WASHINGTON (AP) — President Barack Obama said Thursday that recent U.S. strikes that killed Americans were consistent with guidelines for counterterrorism efforts, and experts say the attacks appear to have been within the bounds of U.S. law despite what the president called "deadly mistakes."
The White House said U.S. officials had been unaware that two hostages, an American and an Italian, or that two American al-Qaida operatives were present when the attacks were conducted in January. In a 2011 case, the United States specifically targeted an American, resulting in a lawsuit against the government that was later dismissed.
"I don't initially see legal problems," said Chris Edelson, an assistant professor of government at American University and author of "Emergency Presidential Power: From the Drafting of the Constitution to the War on Terror." ''If the attacks were carried out against al-Qaida, they were legitimate under U.S. law."
Congress gave the president authority to carry out military action against al-Qaida in 2001, after the September 11 attacks. The attacks revealed Thursday were carried out in Pakistan by the CIA, and some have long questioned whether the CIA can impose lethal force.
But the bigger questions the deaths raise are about the quality of U.S. intelligence surrounding drone strikes and whether Obama is living up to his standards for avoiding the loss of innocent lives. "Before any strike is taken, there must be near-certainty that no civilians will be killed or injured — the highest standard we can set," Obama said in a May 2013 speech at National Defense University.
At least 20 civilians, including six children, have reportedly died in U.S. drone strikes since that speech, according to the Bureau of Investigative Journalism, a London-based group that has been critical of drone strikes. The group says all were in Yemen, as part of at least 31 U.S. drone strikes that have killed at least 153 people.
After Obama announced the near-certainty standard, the frequency of strikes dropped sharply and the use of so-called signature strikes — attacks aimed at large groups of armed men who fit the profile of militants but whose names were not all known to the CIA — was curtailed. But White House press secretary Josh Earnest said the targets in January were the compounds used by al-Qaida leaders, not any individuals specifically.
Obama said he took "full responsibility" for the counterterror missions that took the lives of hostages Warren Weinstein and Giovanni Lo Porto, both captured years ago by al-Qaida while working on aid missions in Pakistan.

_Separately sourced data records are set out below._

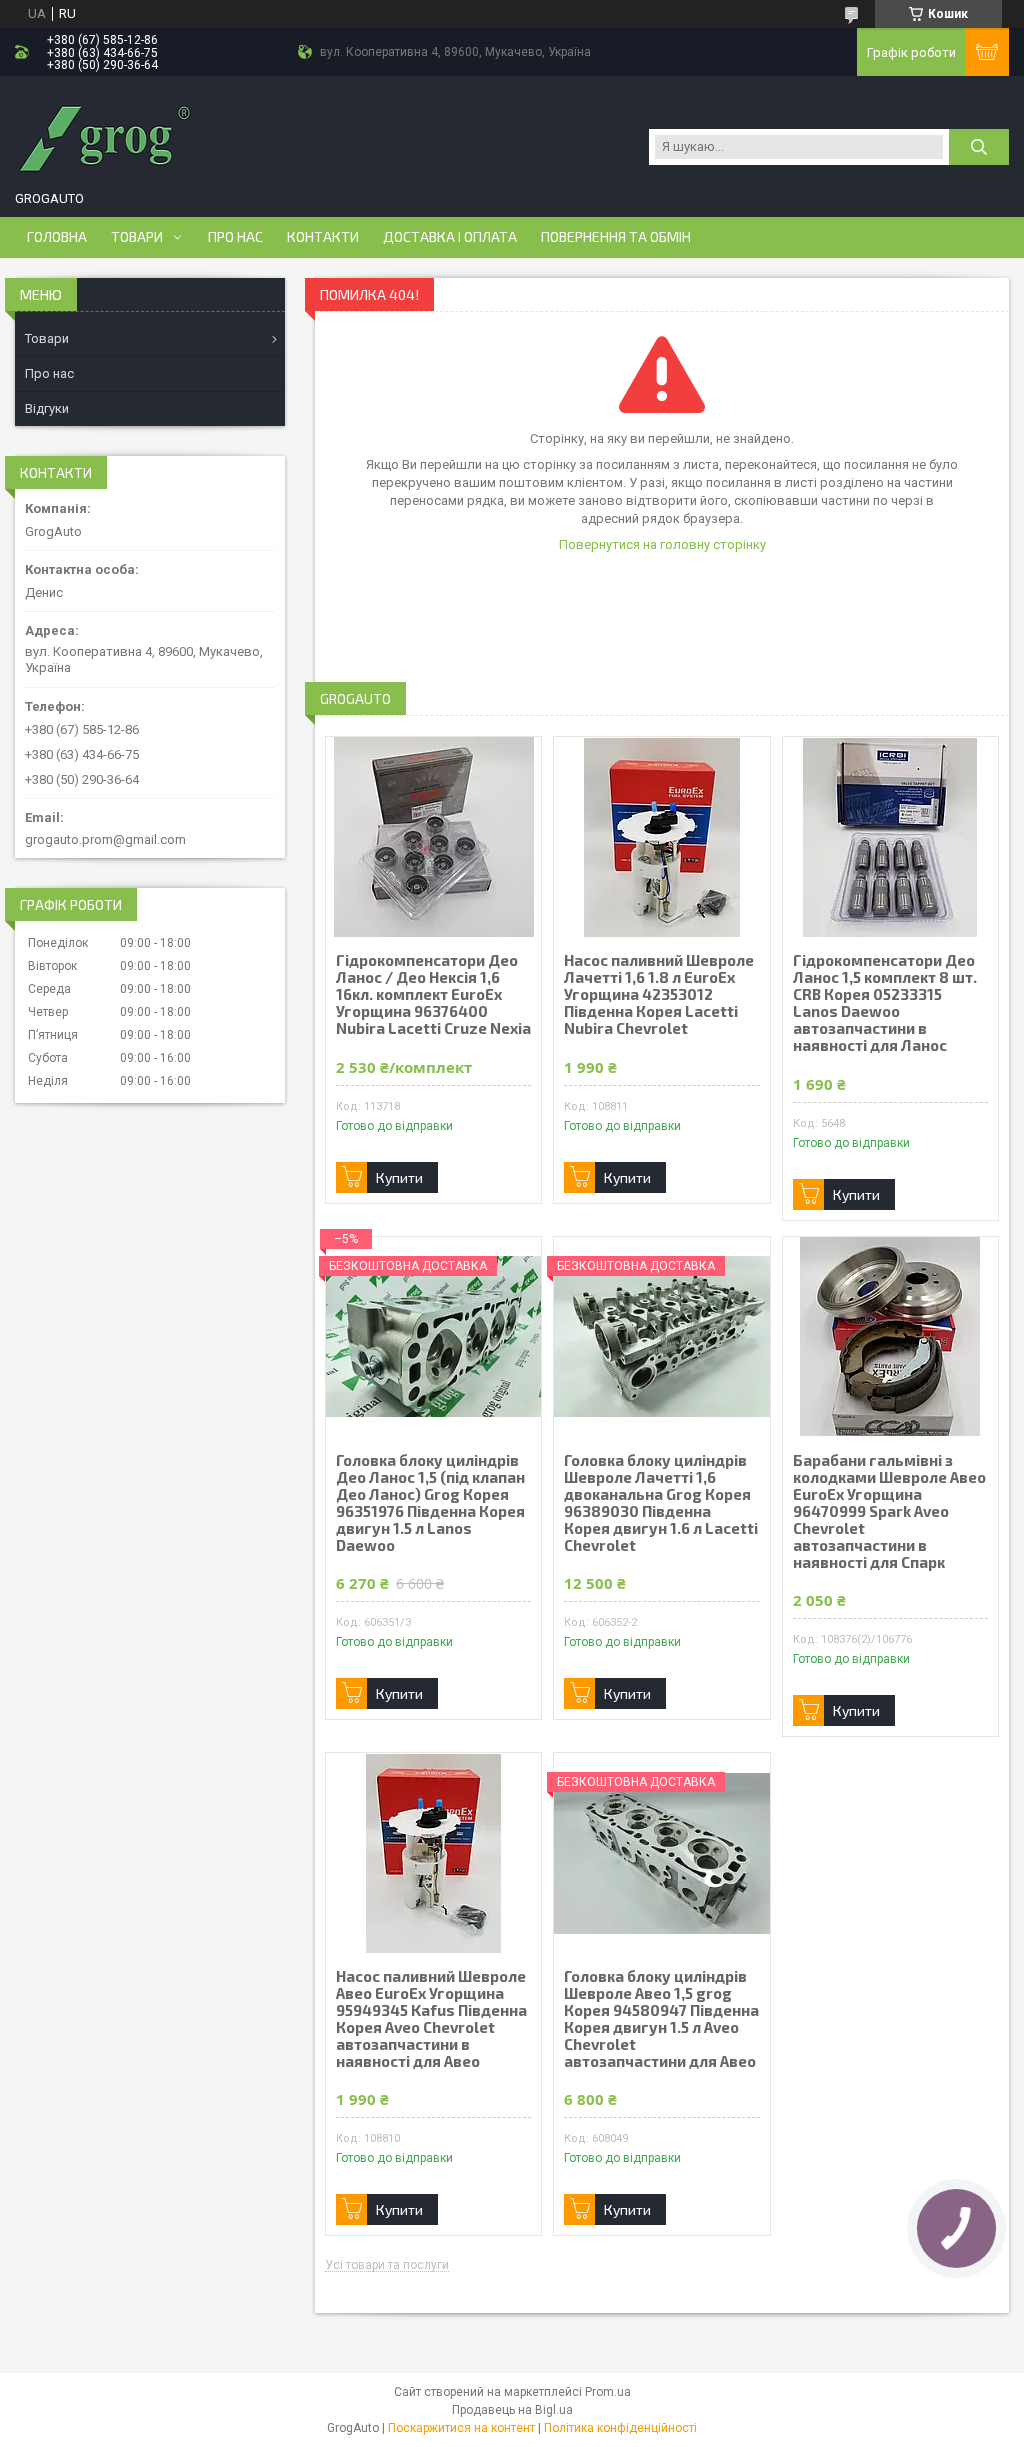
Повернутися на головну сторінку (662, 544)
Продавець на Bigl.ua (512, 2410)
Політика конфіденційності (620, 2428)
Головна (57, 237)
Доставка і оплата (450, 237)
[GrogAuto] (105, 136)
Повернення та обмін (616, 237)
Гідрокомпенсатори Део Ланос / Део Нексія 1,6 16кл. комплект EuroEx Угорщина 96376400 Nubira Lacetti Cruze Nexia (433, 994)
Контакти (323, 237)
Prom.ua (608, 2392)
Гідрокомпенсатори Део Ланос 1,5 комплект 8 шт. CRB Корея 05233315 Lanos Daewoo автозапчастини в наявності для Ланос (885, 1003)
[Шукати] (979, 147)
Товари (137, 237)
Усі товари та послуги (387, 2265)
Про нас (235, 237)
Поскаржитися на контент (461, 2428)
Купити (399, 1177)
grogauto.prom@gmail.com (105, 839)
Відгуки (47, 408)
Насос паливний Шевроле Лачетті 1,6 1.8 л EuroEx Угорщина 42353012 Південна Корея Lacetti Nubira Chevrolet (659, 994)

Obama promised a full review to try to prevent similar deaths in the future.
"Our initial assessment indicates that this operation was fully consistent with the guidelines under which we conduct counterterrorism efforts in the region, which has been our focus for years because it is the home of al-Qaida's leadership," Obama said. "And based on the intelligence that we had obtained at the time, including hundreds of hours of surveillance, we believed that this was an al-Qaida compound; that no civilians were present; and that capturing these terrorists was not possible. And we do believe that the operation did take out dangerous members of al-Qaida. What we did not know, tragically, is that al-Qaida was hiding the presence of Warren and Giovanni in this same compound."
The White House also said the administration was not aware that the al-Qaida leaders that were the targets of the strikes included two Americans, Ahmed Farouq and Adam Gadahn.
Jameel Jaffer, American Civil Liberties Union deputy legal director, said it's remarkable that "the U.S. quite literally didn't know who it was killing."
"Everybody understands that if you are going to use lethal force, there are going to be civilian casualties," Jaffer said in a telephone interview. "When in strike after strike after strike there are civilian casualties, it's very hard to understand how that record can be squared with what the president described in 2013."
Jaffer represented the families of two other Americans killed in 2011 by U.S. drone strikes in the lawsuit alleging top U.S. national security officials violated constitutional rights to due process by authorizing the strikes without a trial. A strike successfully targeted Anwar al-Awlaki, a radical Muslim cleric born in New Mexico, and also killed American Samir Khan. Another strike killed Awlaki's teenage son, Abdulrahman al-Awlaki. The administration said the deaths of the teenager and Khan were unintentional.